Our society loves expert opinions. Thanks in large part to user-friendly search engines, we are now just one click away from a myriad of opinions, commentary, and authority figures. Using online resources, I have learned how to build Mario and Luigi out of Legos, gotten recommendations for a moving company, comparison-shopped between bicycles, and concocted a homemade remedy to finally beat a cough that had been nagging me for weeks. As homeschoolers, our family often seeks out professionals for insight and knowledge. From potters to geologists to dentists, we have sidled up to local experts who enthusiastically share their knowledge and passion with us. These relationships are rather easy to manage since we are mere novices and they are card-carrying professionals. (In fact, they usually have nicely framed documents on their wall attesting to their qualifications.) If only such documentation was available when checking out a person's relationship with Christ.
Called to connect
Perhaps even more important than the experts we seek out for specific needs are the people we trust with our daily decision-making. Romans 16:17 cautions, "Watch out for people who cause divisions and upset people's faith by teaching things contrary to what you have been taught. Stay away from them." Knowing who to trust takes practice. This is especially important when it comes to mentoring relationships.
Our religious beliefs and our love for Christ often feels like a soft spot—a vulnerable place we would rather nurture in the comfort and privacy of our own homes. But Hebrews 10:25 urges us to meet together and "encourage one another." Proverbs 27:17 reminds us, "As iron sharpens iron, so a friend sharpens a friend." We are called to be connected with others. Our personal relationship with Christ is strengthened by living in a community of believers. That means coming clean with others about our doubts, sins, indiscretions, hopes, faith, and future. A mentoring relationship is ideal for doing this—but first you have to find the right mentor.

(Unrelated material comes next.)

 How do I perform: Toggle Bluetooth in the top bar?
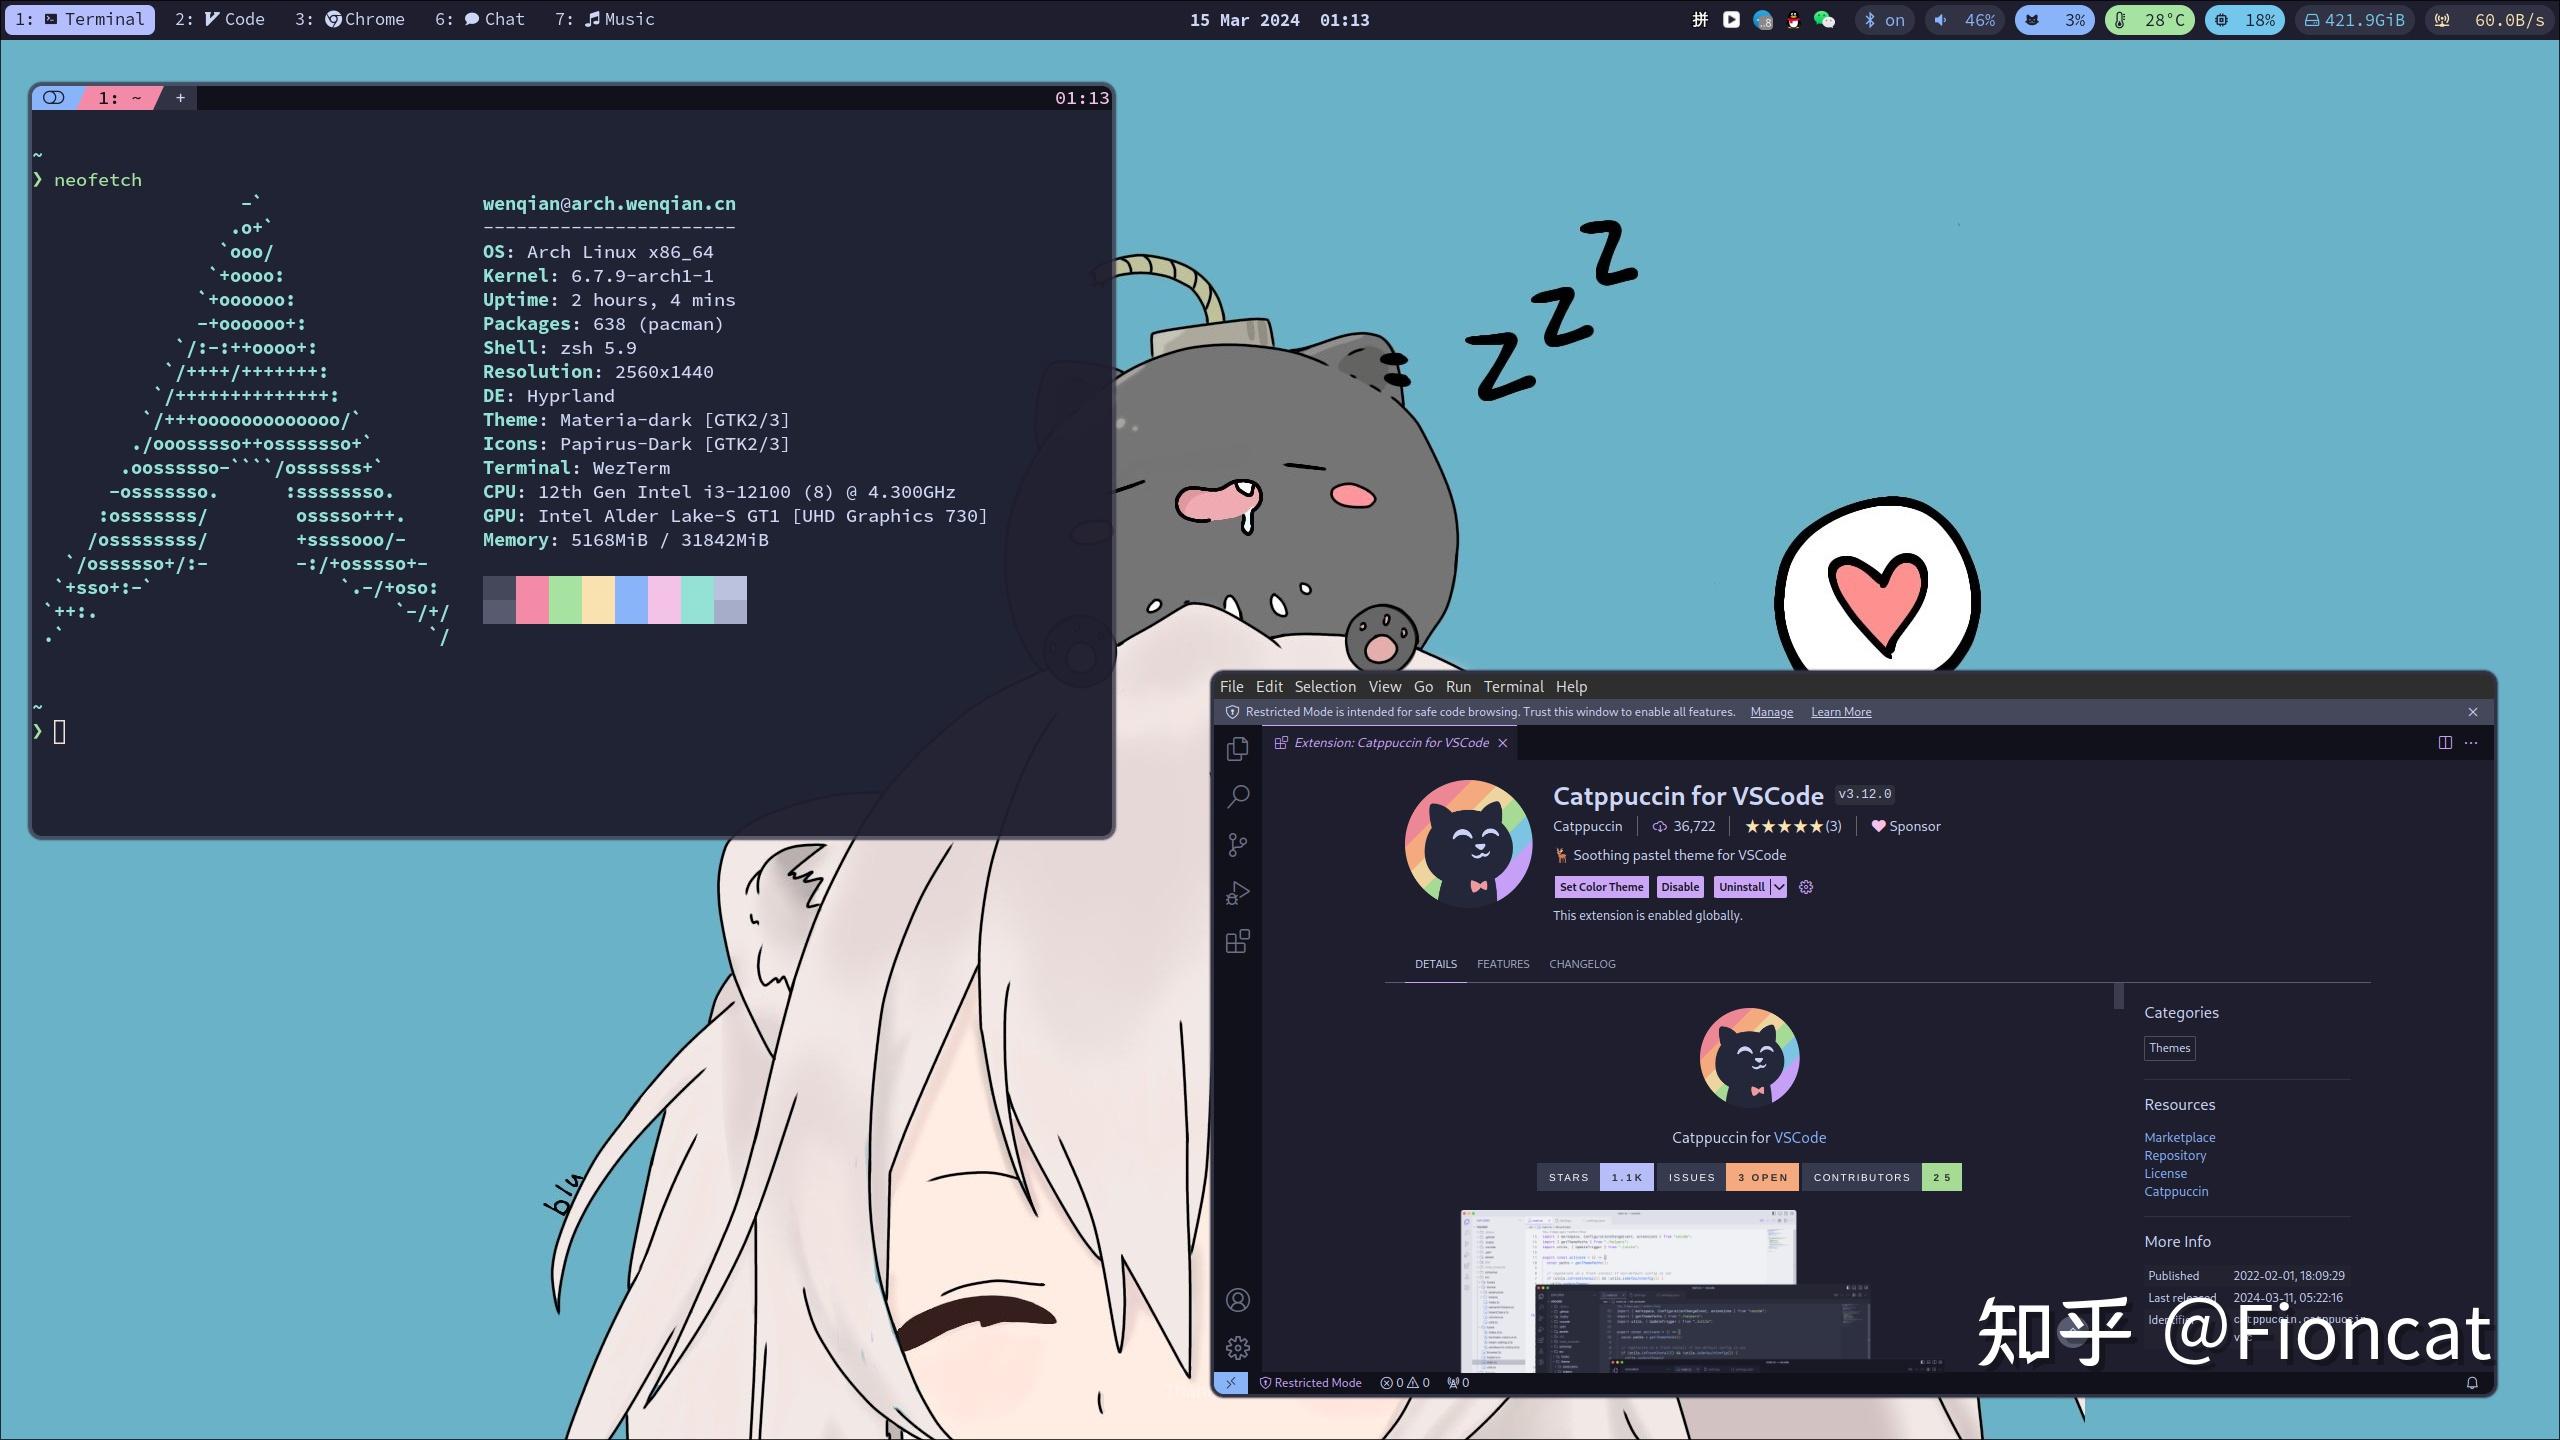(1883, 19)
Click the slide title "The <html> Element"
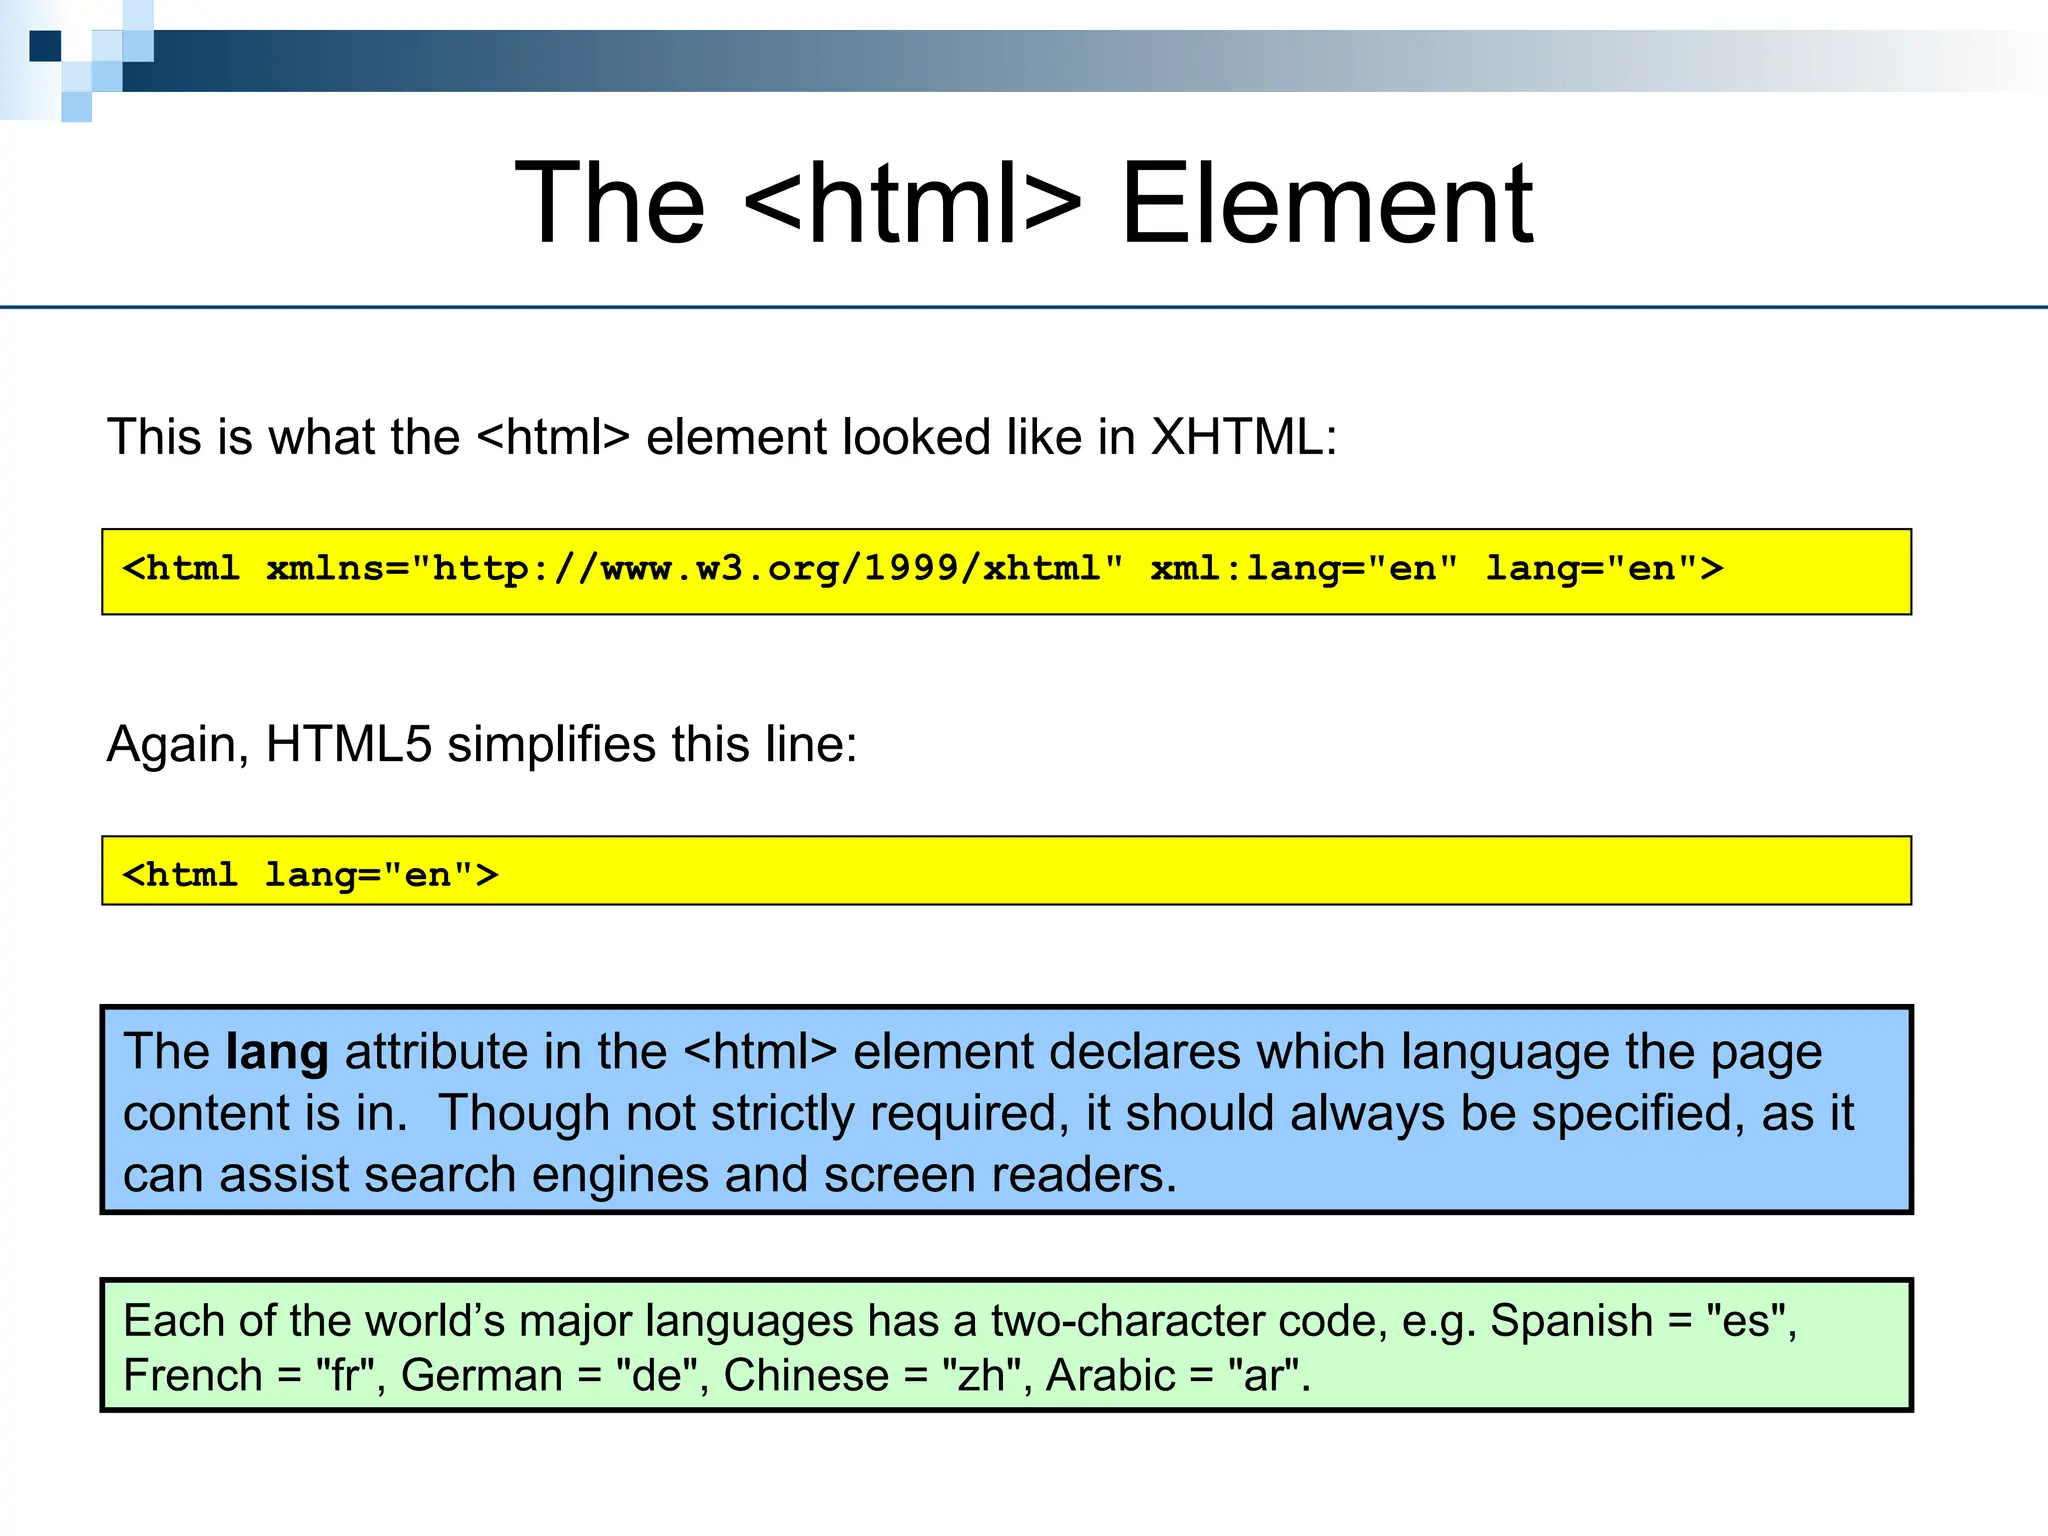This screenshot has height=1536, width=2048. 1023,204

Look for someone who has what you want. When it was recommended to me that I look for a spiritual mentor, I considered where I was and the direction I wanted to head. As a mom with two active young boys and a marriage that just hit a dozen years, I am knee deep in the family stage of life. I wanted to spend time with someone who loved their kids, cherished their marriage, and was just a bit further down the road than myself. I also wanted someone who knew Scripture and relied on it throughout the day because that was a goal I wanted to work on.